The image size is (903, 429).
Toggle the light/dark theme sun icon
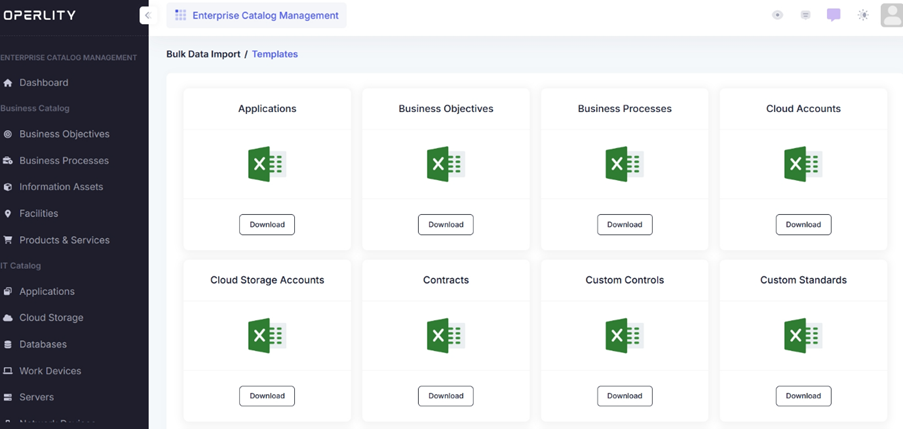(863, 15)
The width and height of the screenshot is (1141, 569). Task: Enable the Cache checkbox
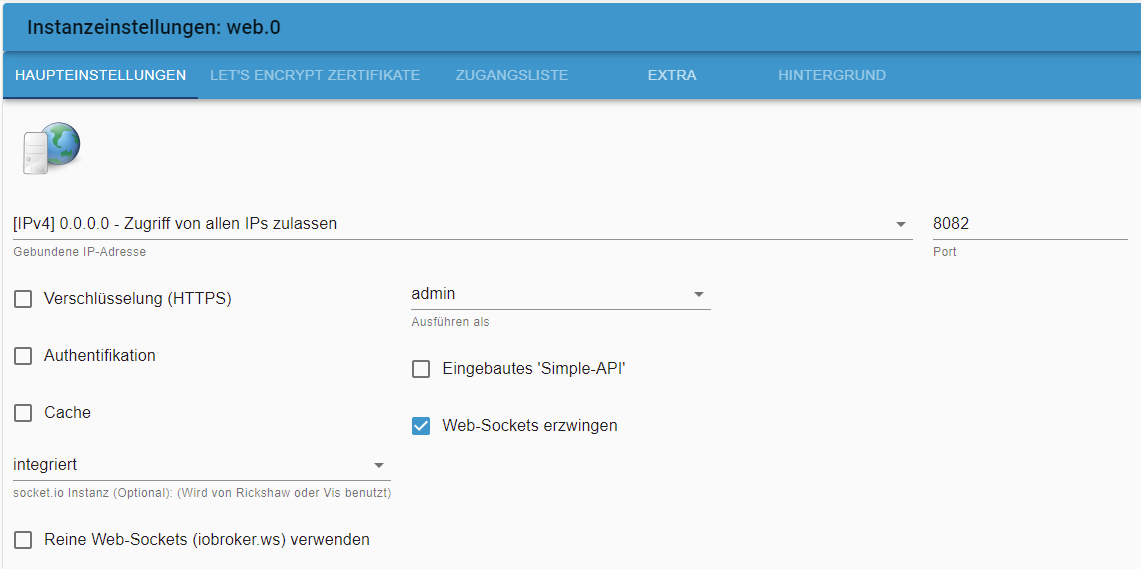point(23,413)
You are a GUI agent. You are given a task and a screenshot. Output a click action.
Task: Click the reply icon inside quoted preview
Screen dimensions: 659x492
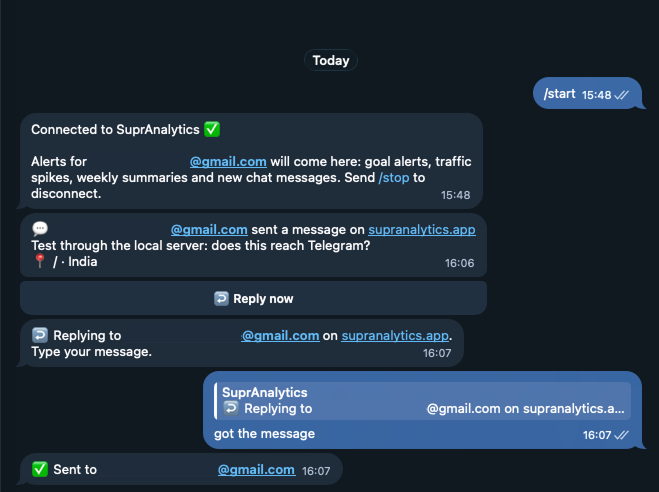click(x=231, y=408)
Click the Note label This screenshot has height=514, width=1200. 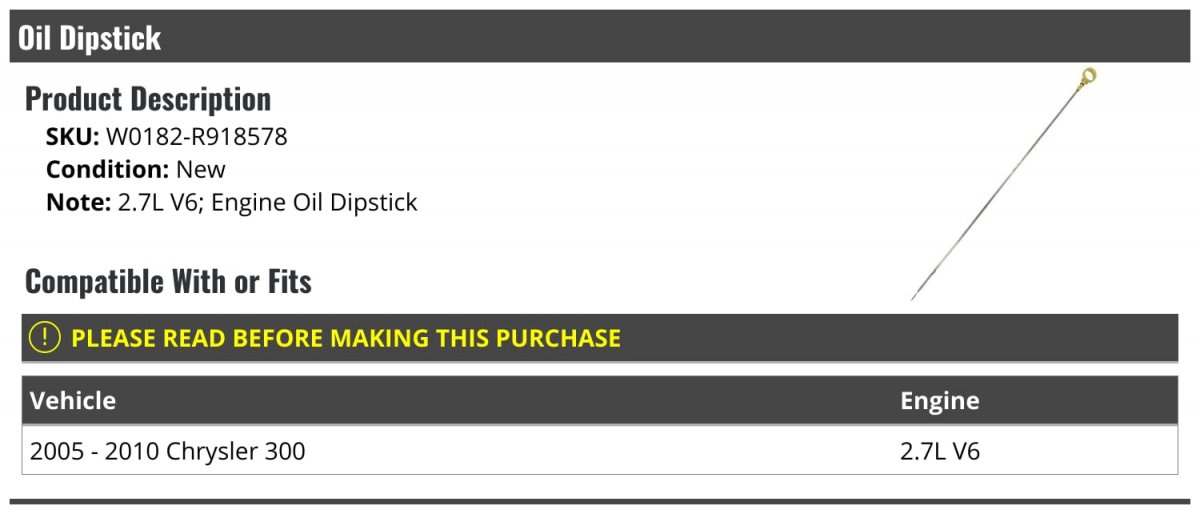pyautogui.click(x=78, y=202)
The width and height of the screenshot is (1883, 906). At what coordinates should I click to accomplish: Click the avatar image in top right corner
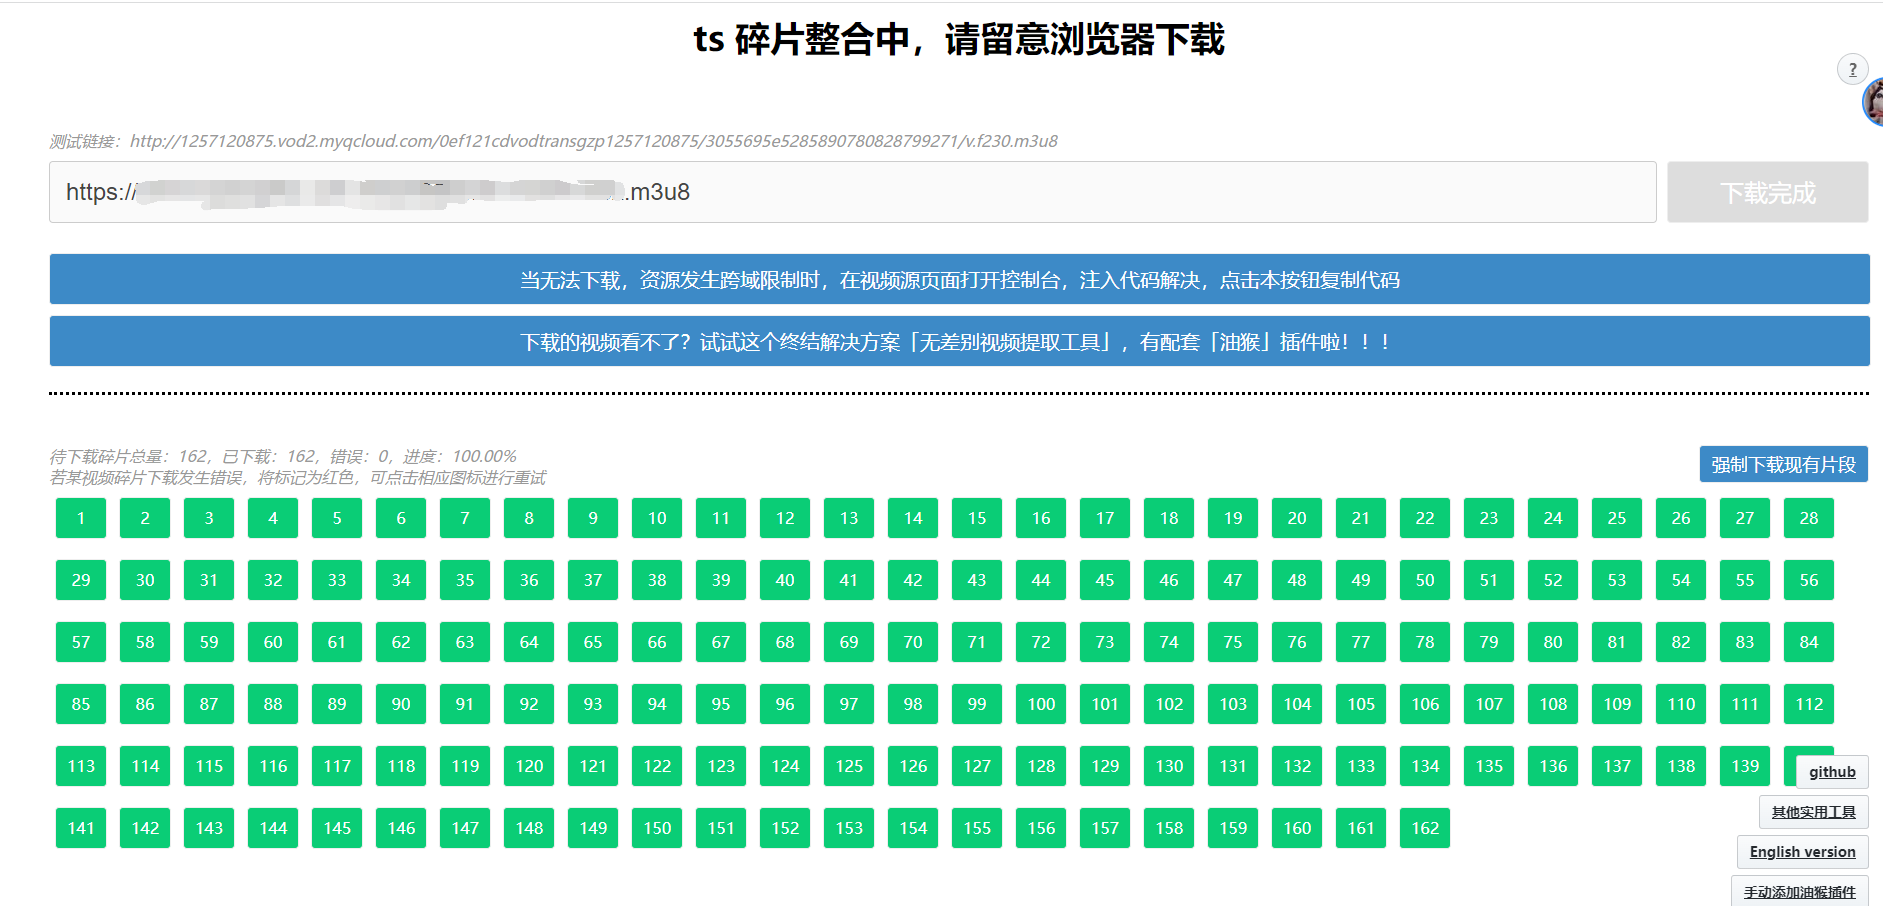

◇ ◇ ◇ ◇ ◇ ◇ ◇

* YOUR OBJECTIVE
Please output the lines from the line with "The width and height of the screenshot is (1141, 569)." to the line with "click(x=231, y=408)", both included, exactly as they appear, leaving out the pictures.

* OUTPUT BELOW
The width and height of the screenshot is (1141, 569). Task: Enable the Cache checkbox
point(23,413)
You are a GUI agent. You are given a task and a screenshot. Output a click action.
Task: Click the reply icon inside quoted preview
Screen dimensions: 659x492
click(x=231, y=408)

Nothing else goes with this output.